Now the part of the interpretation that I have the most trouble with.
While the net of the two bulges is pulling on the moon eastward, the moon is pulling on the two bulges with a net westward pull, thereby slowing the rotation of the earth.Question
How does the moon's pull on the water bulges result in a net torque on the solid and more massive part of the Earth?

I'm guessing friction plus the non-frictional force exerted on coastlines, underwater hills, etc. I don't know much about the details of this mechanism.

 

[Buzz Bloom]

The loss of angular momentum of the Earth does not exactly equal that gained by the Moon. The Earth loses significantly more momentum than the Moon gains. The difference is made up by the generation and emission of heat radiation due to the friction between the tidal waters and the Earth. Only ~1/30 of the rotational energy lost by the Earth ends up being transferred to the Moon, the rest is lost as waste heat.

Hi Janus:

Thank you very much for your excellent answer. This makes everything I was confused about clear, except for one detail. How does the heat radiation carry angular momentum?

Regards,
Buzz

 

[stefan r]

Do you have any thoughts about the issue I raised about the following which assumes the "nominal'" Earth and moon.?

I had just accepted the tide and rotation effects because of conservation of momentum and conservation of energy. The tide is dissipating energy as heat the energy has to come from something. That something is Earth's rotation. Momentum is also conserved so the moon must be picking up momentum. The equations have to balance. You are looking for the mechanics/kinetics of how that plays out. You do not need to know the detailed mechanism to accept a final result.

I am not sure if the tidal effect comes from the gravitational pull from a bulge or from the decreased pull of the depression. The water may also be displacing the rock. Earth experiences tidal effects on solid and liquid rock, water, and air. The moon is tidal locked so we can be fairly confident that tides dissipate energy without an ocean.

The tires on your car are dissipating something like 10 to 20% of the torque your engine produces. Inflating your tires will get better gas mileage. Over inflating will ruin the treads and also make you lose traction but still gets better mileage . The energy is lost in the bending and flexing tire.
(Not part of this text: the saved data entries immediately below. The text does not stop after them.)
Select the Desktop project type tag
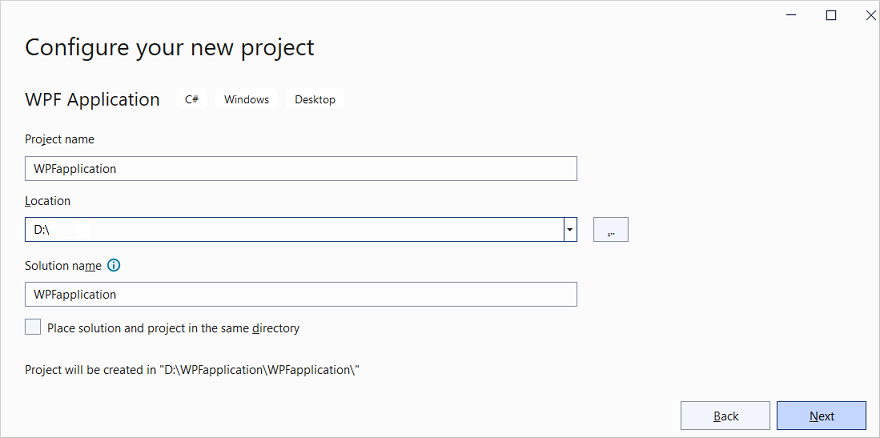880x438 pixels. click(315, 100)
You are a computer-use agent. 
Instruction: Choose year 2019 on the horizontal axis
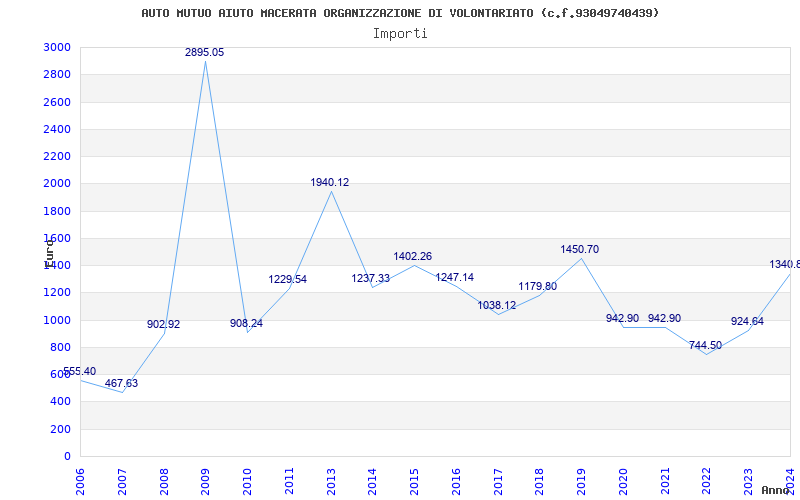click(581, 479)
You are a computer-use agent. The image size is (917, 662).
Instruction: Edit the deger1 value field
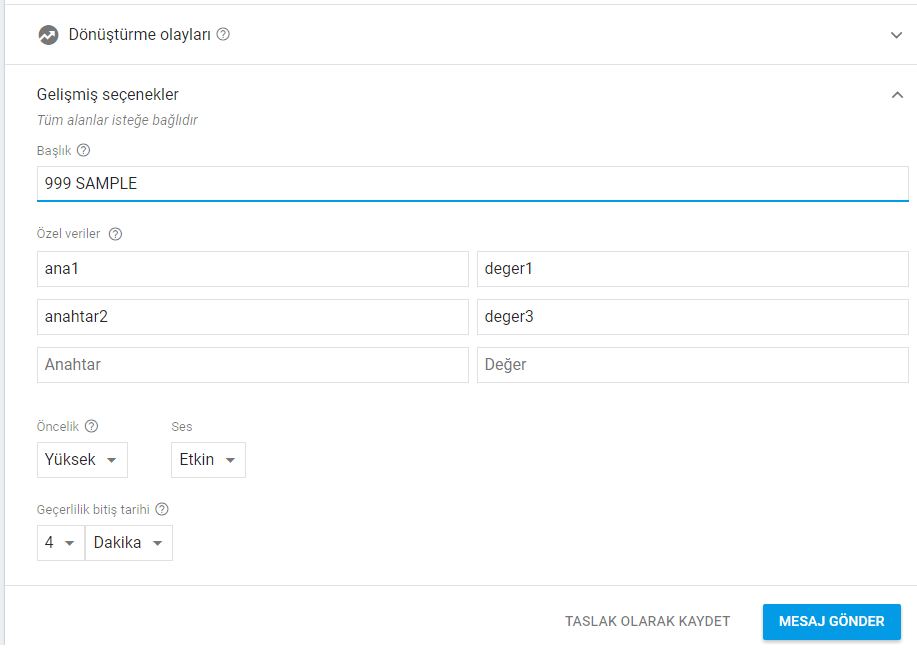point(692,269)
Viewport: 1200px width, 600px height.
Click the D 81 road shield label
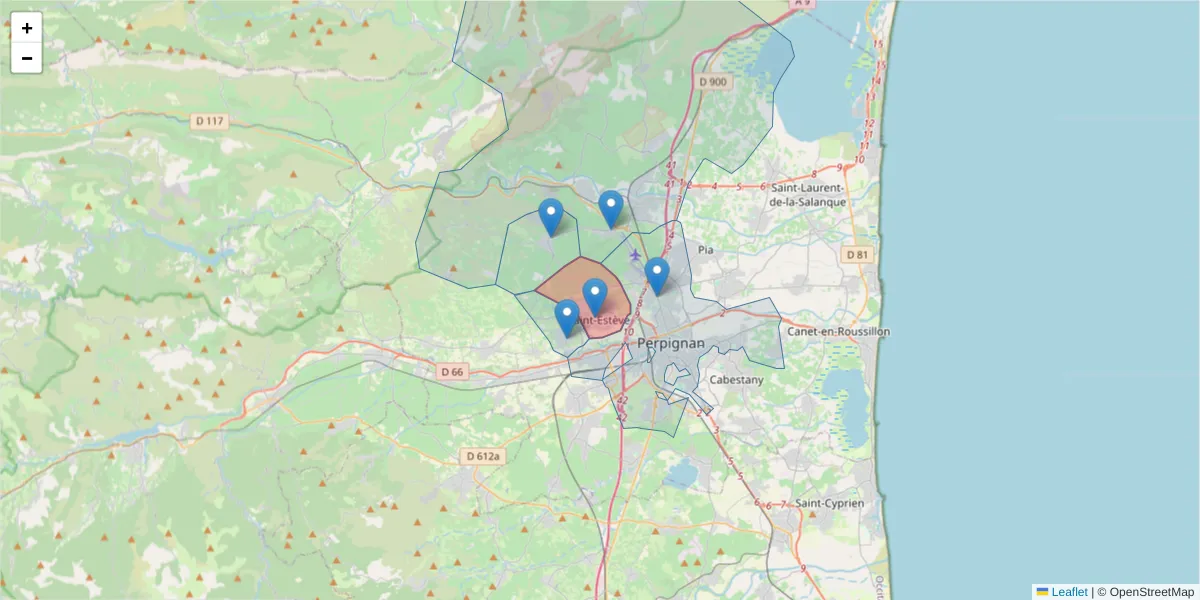coord(856,254)

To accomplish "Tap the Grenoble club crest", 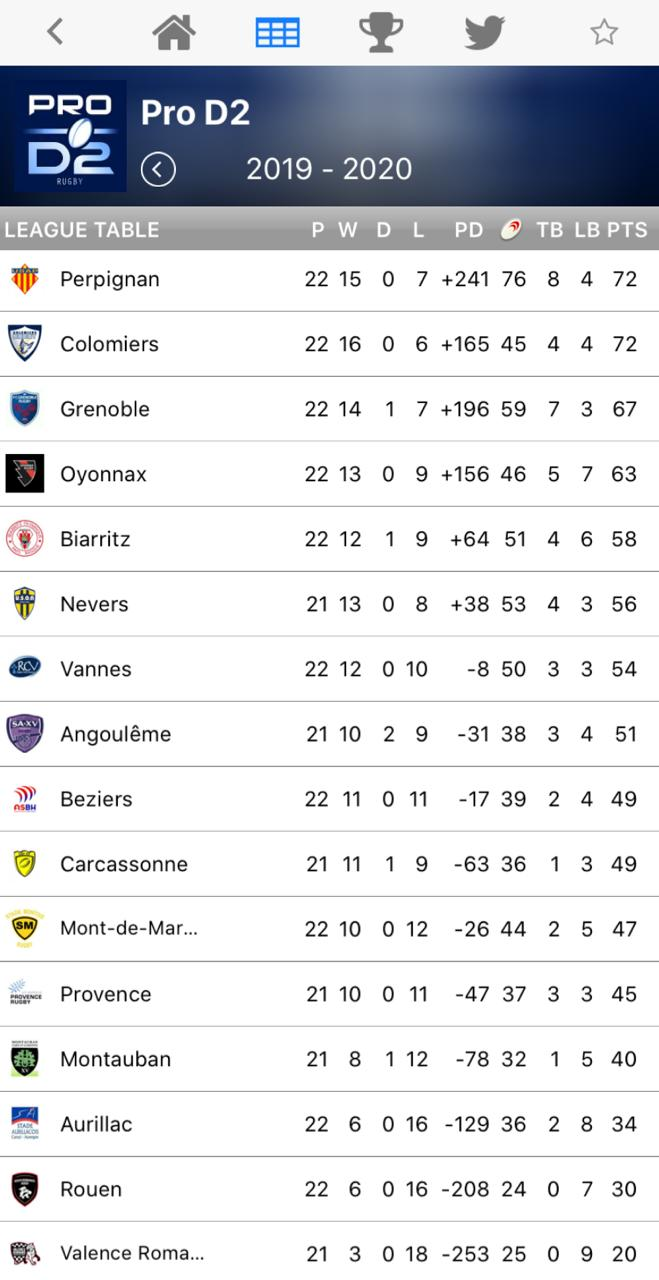I will [x=24, y=408].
The road also bends. Asphalt roads reduce mileage more than concrete. Driving on sand, snow, or wet surfaces would be worse. A deflated tire at rest will make contact with the road at different angles from the over inflated tire at rest. The engine will increase torque to compensate for the losses. I am not sure how/if that changes the angle of forces that a car applies to the pavement while traveling at constant high speeds. If you put the car in neutral and coast to a stop there will be some forward force applied to the road. The deflated car will transfer the same momentum to the road but it will make the transfer occur faster.

The loss of angular momentum of the Earth does not exactly equal that gained by the Moon. The Earth loses significantly more momentum than the Moon gains. The difference is made up by the generation and emission of heat radiation due to the friction between the tidal waters and the Earth. Only ~1/30 of the rotational energy lost by the Earth ends up being transferred to the Moon, the rest is lost as waste heat..

You are mixing momentum and energy. A rifle will recoil with more momentum than the bullet carries. Some gas goes the same direction as the bullet. The bullet impact does a lot more damage than the recoil. A rifle with a spiky stock that was fired away from the shoulder would hurt a lot but it would not have the energy of a bullet.

By conservation of momentum the moon has to be picking up the angular momentum that Earth lost. You need some other object or particle in the mix. Tidal heating comes from the energy difference.